Task list =
**1.** Translate this sentence from the Temenos excerpt into Spanish: "Core banking as 'cool' is arguably a novel concept but Rangachari makes his pitch with gusto and explains why Temenos is so well positioned to benefit."
**2.** From the Temenos excerpt, return the passage starting with "News of the" and going on through "augmenting human capabilities.".
**3.** According to the Temenos excerpt, what false positive rate is FCM AI Agent achieving?

# start of Document excerpt

News of the general availability of the advanced screening solution built with AI, real-time evaluation, and robust compliance frameworks, also merits a mention.
With Temenos FCM AI Agent, financial institutions can detect, investigate, and prevent sanctions transgressions against global and domestic watchlists using advanced AI to reduce false positives and evaluate screening alerts in real time with augmenting human capabilities.
The tool ticks a lot of boxes: it boosts customer satisfaction, reduces compliance risk and cost, increases employee productivity and boosts revenue. Specifically, Temenos says that FCM AI Agent is achieving less than 2% false positives rates against industry average false positive rates for customer screening of 5% to 8%.
Super-regional US bank, Regions, completed its core transformation on the Temenos core banking platform in early 2022. At the time, Temenos' contract win from Regions represented a strategic win in such a competitive and key market. TCF25 featured a positive presentation from the top30 US bank as it shared key learnings from its journey replacing its core on Temenos SaaS. Post TCF25, Temenos again ranked the best-selling core banking provider in the IBSi sales league table, for the 20th consecutive year. It also tops the table for categories covering digital, payments, wealth and Islamic banking. So, sales remain healthy. More than that; Rangachari says that core banking is about to become 'really cool.'
Core banking as 'cool' is arguably a novel concept but Rangachari makes his pitch with gusto and explains why Temenos is so well positioned to benefit.
'Now there's a cultural mindset aspect to it and as core banking providers, we're in a prime spot to enable a lot of the integrations and innovations. So, I'm really excited about the core banking space.
'The kind of demand we have seen from clients, the amount of chatter that we've seen around co-innovation has been fascinating. We are extremely motivated to co-innovate so we don't build products in silos. We are building solutions that matter for our customers.'
Three standout themes dominate TCF25m namely, acceleration in the adoption of AI, continued investment in its core banking product experience and the benefits of co-innovation.
Looking ahead, this turning point has some way to go when once considers just one stat from a recent Temenos survey. It highlighted that about 80% of its banking clients are experimenting with AI, but only a third of them have taken it to production.

# end of Document excerpt
# start of Data

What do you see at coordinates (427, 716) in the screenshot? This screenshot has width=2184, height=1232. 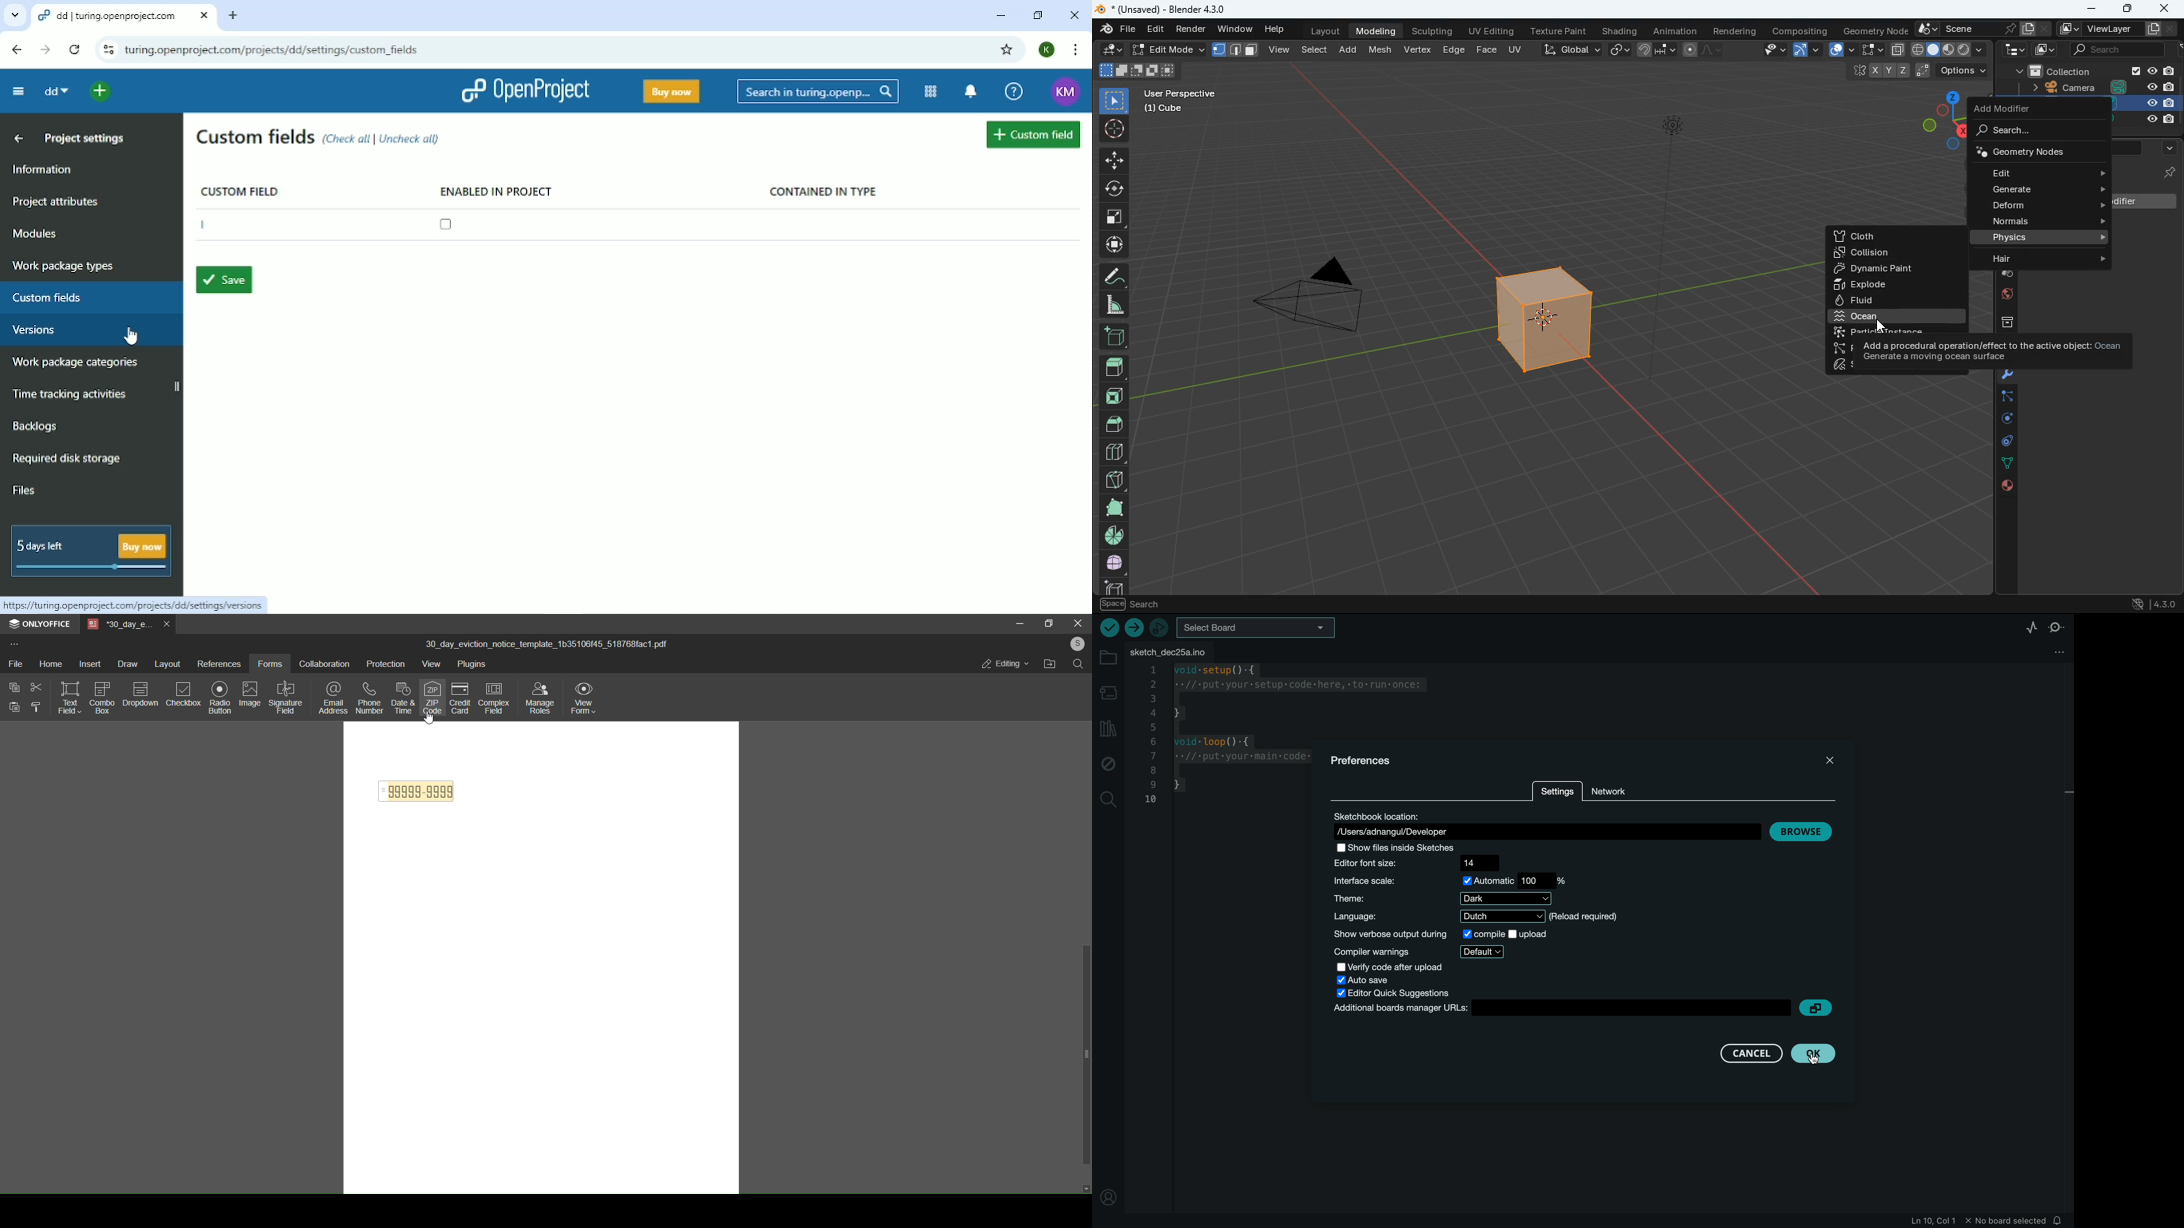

# end of Data

Full answers =
**1.** Que el core bancario sea algo "genial" es posiblemente un concepto novedoso, pero Rangachari presenta su argumento con entusiasmo y explica por qué Temenos está tan bien posicionada para beneficiarse.

**2.**
News of the general availability of the advanced screening solution built with AI, real-time evaluation, and robust compliance frameworks, also merits a mention.
With Temenos FCM AI Agent, financial institutions can detect, investigate, and prevent sanctions transgressions against global and domestic watchlists using advanced AI to reduce false positives and evaluate screening alerts in real time with augmenting human capabilities.

**3.** Less than 2%.